> WHAT IS NEEDED
From the first entry to the last, transcribe everything exactly.

> RECORDS SHOWN
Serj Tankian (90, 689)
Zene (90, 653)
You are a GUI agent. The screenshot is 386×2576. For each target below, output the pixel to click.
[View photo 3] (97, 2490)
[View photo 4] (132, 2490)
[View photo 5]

> ANSWER TO THE EXERCISE
Serj Tankian (90, 689)
Zene (90, 653)
You are a GUI agent. The screenshot is 386×2576. For each target below, output the pixel to click.
[View photo 3] (97, 2490)
[View photo 4] (132, 2490)
[View photo 5]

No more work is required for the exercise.